Veterinary medicine is a compassionate industry with patient safety and well-being as its primary objective. Pet Care Clinic wants to thank Veterinary Specialty Center out of Buffalo Grove, IL for allowing us to share the following information they distributed about canine influenza.
What you should know about CIV or the dog flu
- Just like the human flu virus, the dog flu is an airborne virus that is spread by coughing and sneezing via aerosolized respiratory secretions. The virus may spread through contaminated objects (kennel surfaces, food and water bowls, collars, leashes, etc.) and people moving between infected and uninfected dogs. It is not spread via urine or feces.
- The virus can remain alive and able to infect on surfaces for up to 48 hours, on clothing for 24 hours, and on hands for 12 hours. It is easily killed by commonly used disinfectants–bleach, ammonia, even ordinary hand soap.

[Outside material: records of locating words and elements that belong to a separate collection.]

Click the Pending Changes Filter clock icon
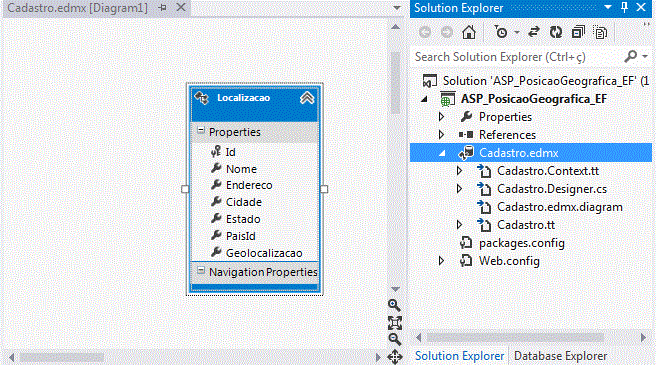tap(501, 32)
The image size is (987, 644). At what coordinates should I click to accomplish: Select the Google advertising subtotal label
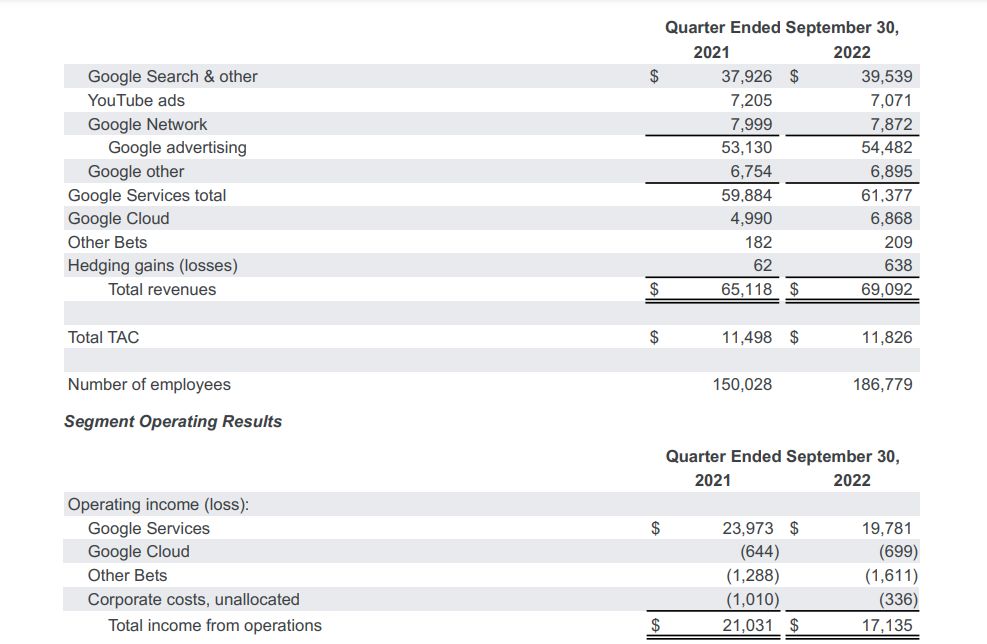[x=177, y=147]
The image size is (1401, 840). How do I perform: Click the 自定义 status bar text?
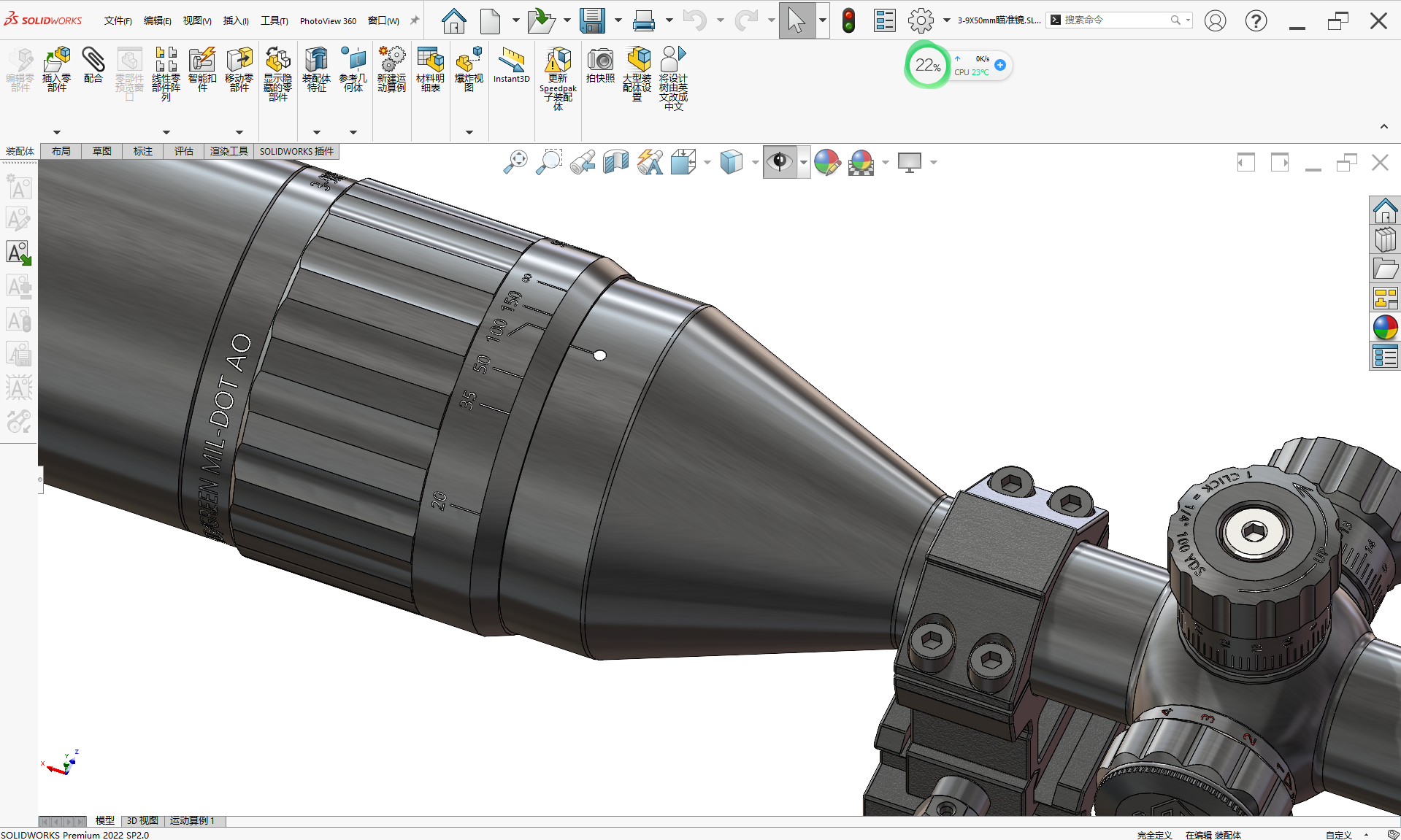pos(1339,835)
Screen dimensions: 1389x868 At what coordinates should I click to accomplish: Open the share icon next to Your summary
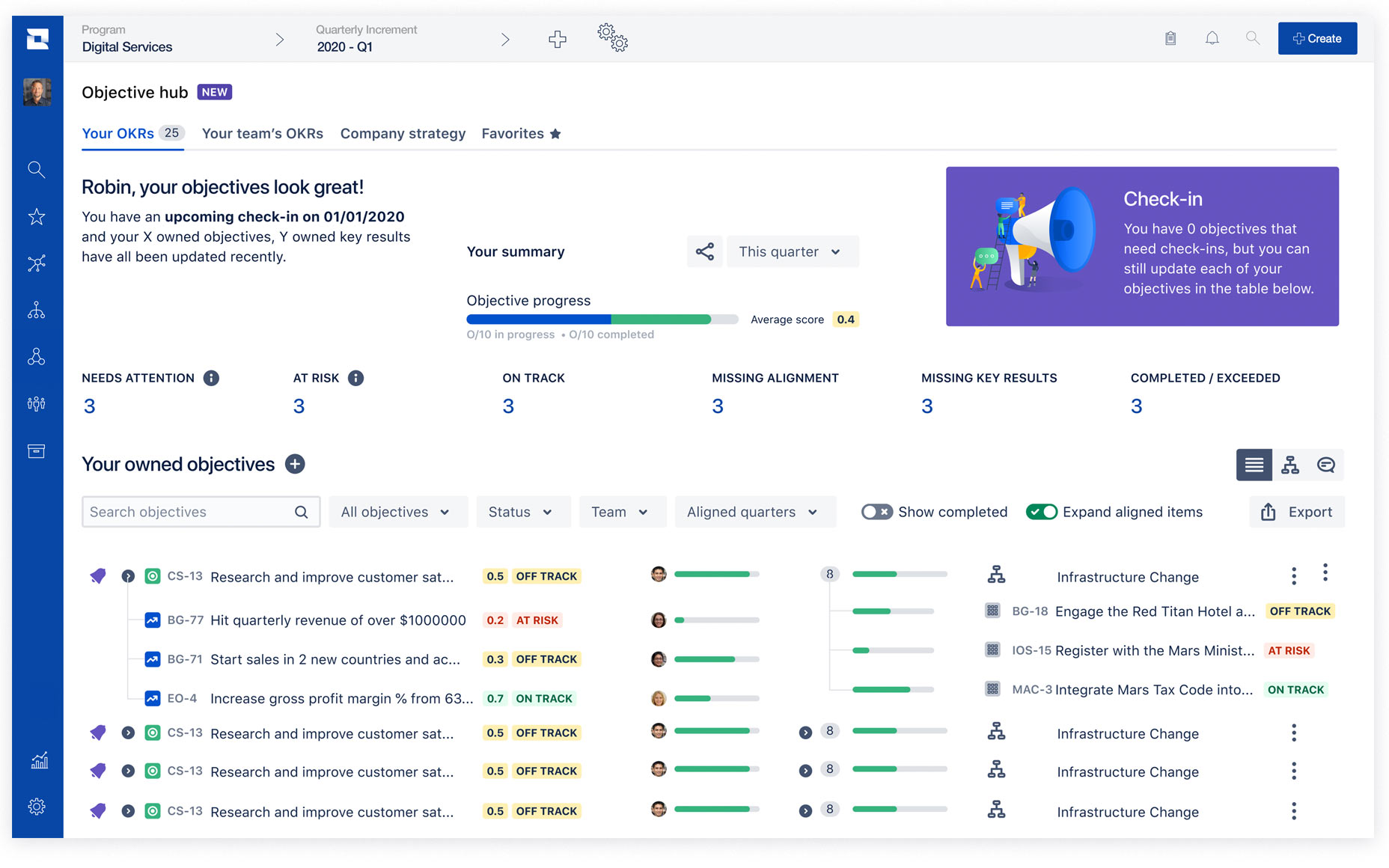coord(704,251)
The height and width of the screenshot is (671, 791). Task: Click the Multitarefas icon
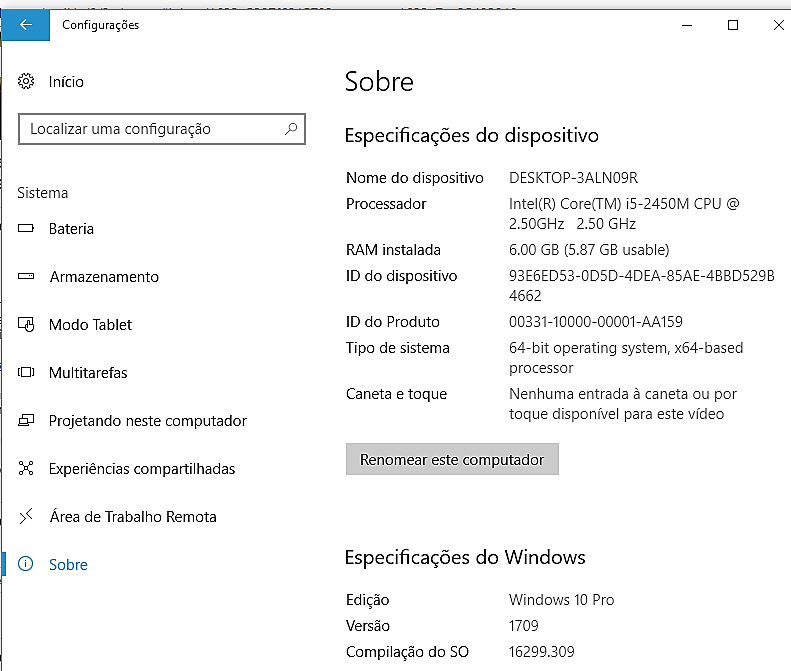tap(27, 373)
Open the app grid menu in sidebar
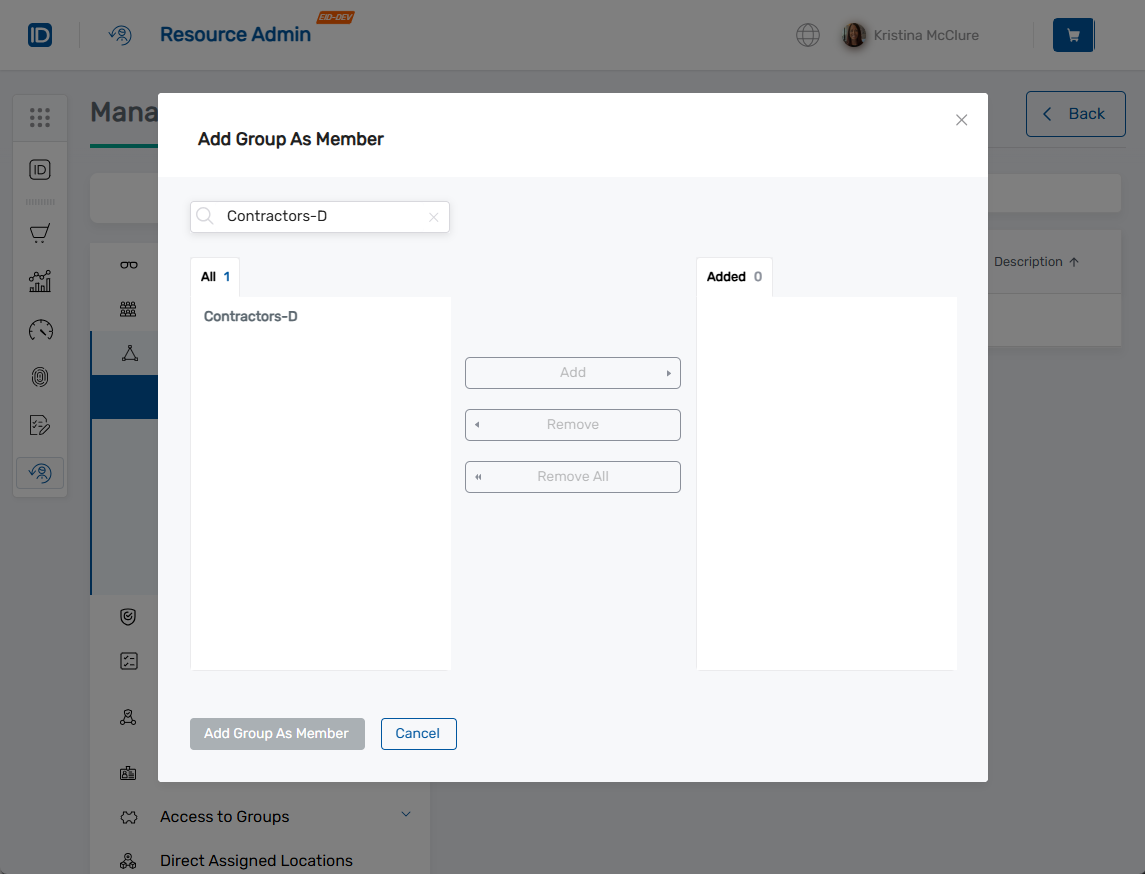Screen dimensions: 1145x874 click(x=40, y=117)
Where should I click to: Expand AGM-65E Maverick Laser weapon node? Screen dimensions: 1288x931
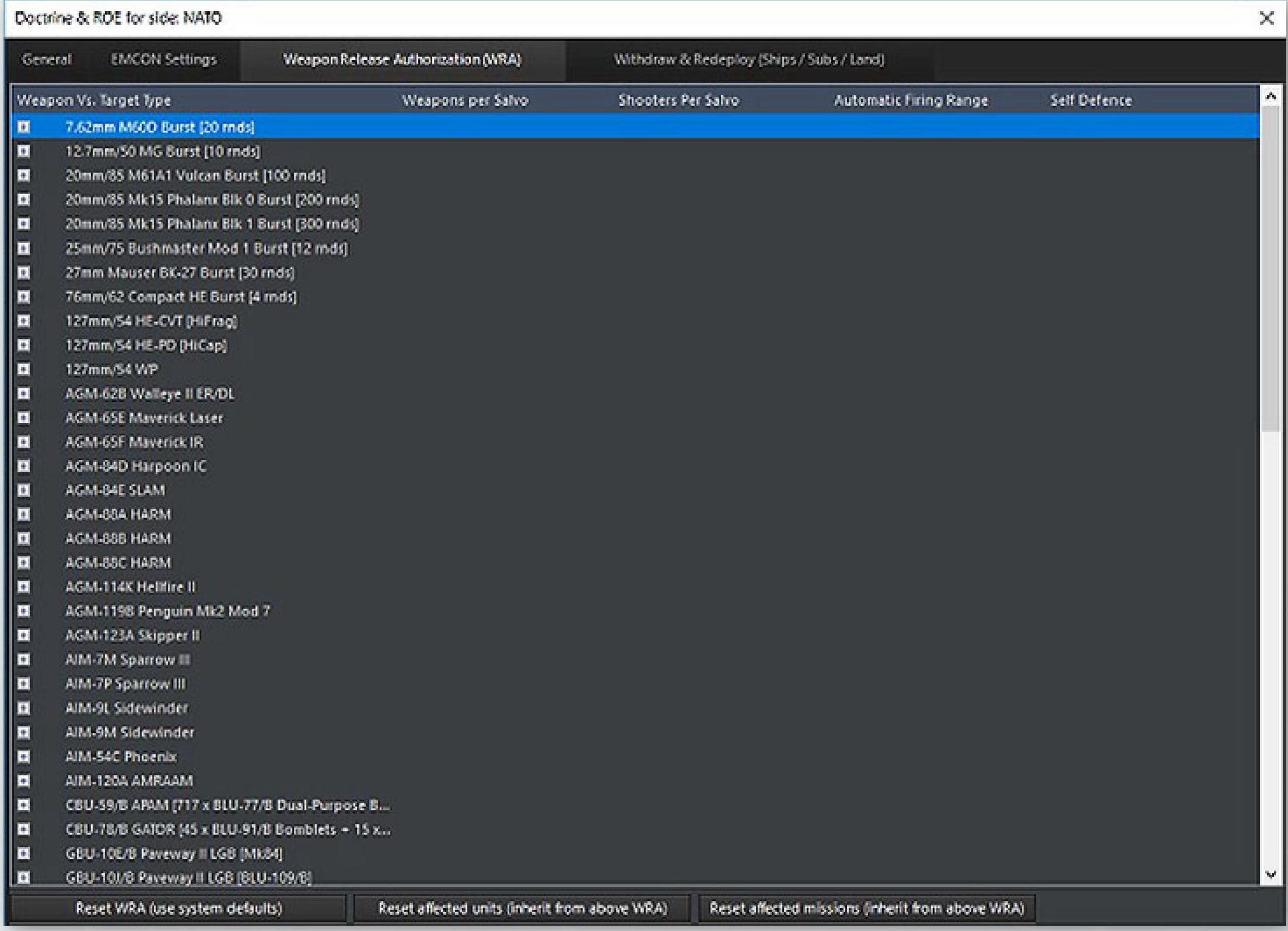23,418
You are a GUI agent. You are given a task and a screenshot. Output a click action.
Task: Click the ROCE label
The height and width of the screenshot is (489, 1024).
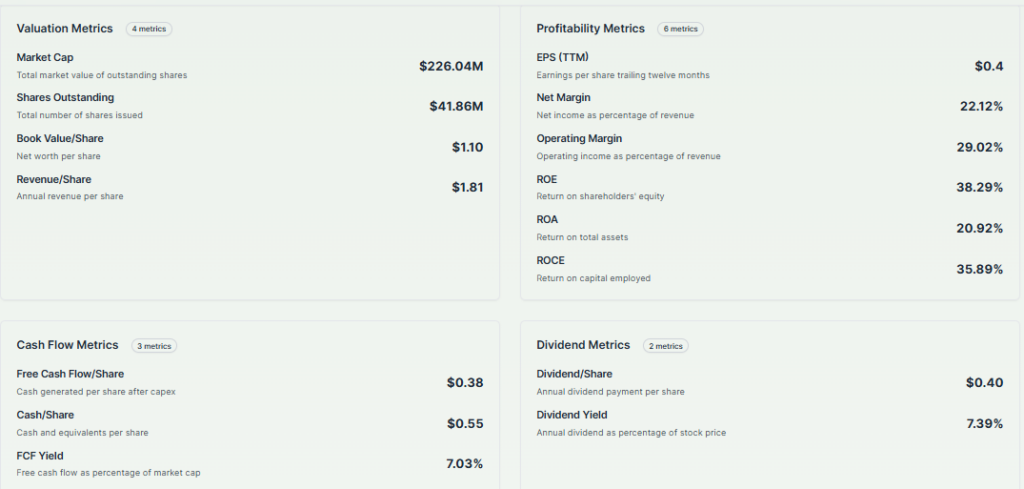click(550, 261)
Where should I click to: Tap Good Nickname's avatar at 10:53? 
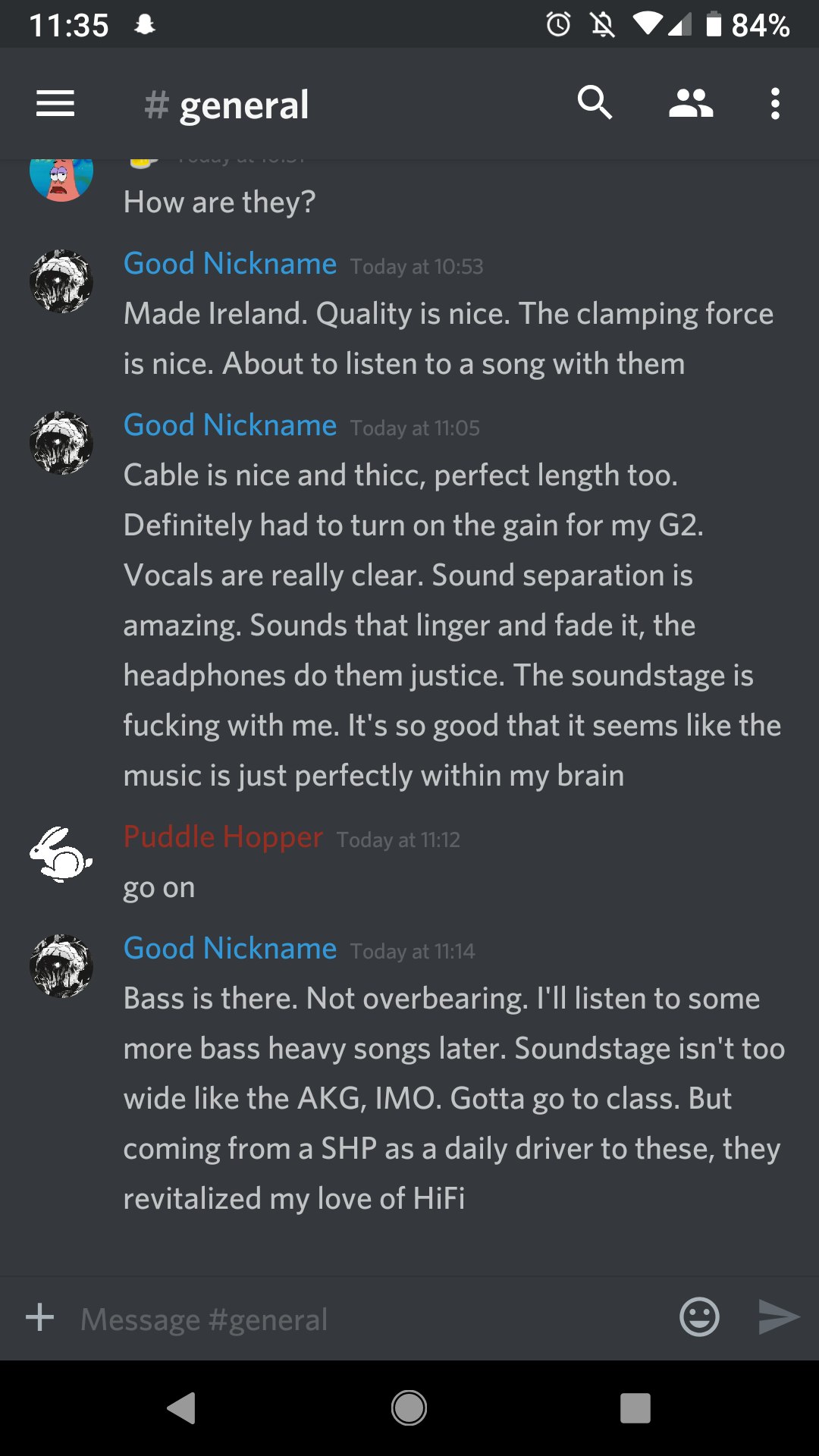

- Dogs are infected with the virus for 2-4 days before the start of symptoms. They are actually the most contagious during this time, before they are exhibiting signs of illness. Contagiousness decreases dramatically during the first 4 days of illness but may continue up to 7 days in most dogs and, rarely, up to 10 days in a few dogs.
- It is highly contagious from dog to dog but rarely fatal.
- Fever (usually low grade), cough, nasal discharge, sneezing, ocular discharge, lethargy and anorexia.
- More severely affected dogs can exhibit a high fever with an increased respiratory rate and other signs of pneumonia or bronchopneumonia (usually from secondary bacterial or mycoplasmal infections).
- To protect your dog from the dog flu, keep your dog away from high-risk areas that include dog parks, kennels, doggy day care, grooming, training facilities and pet stores. Avoid popular walking areas for dogs as well.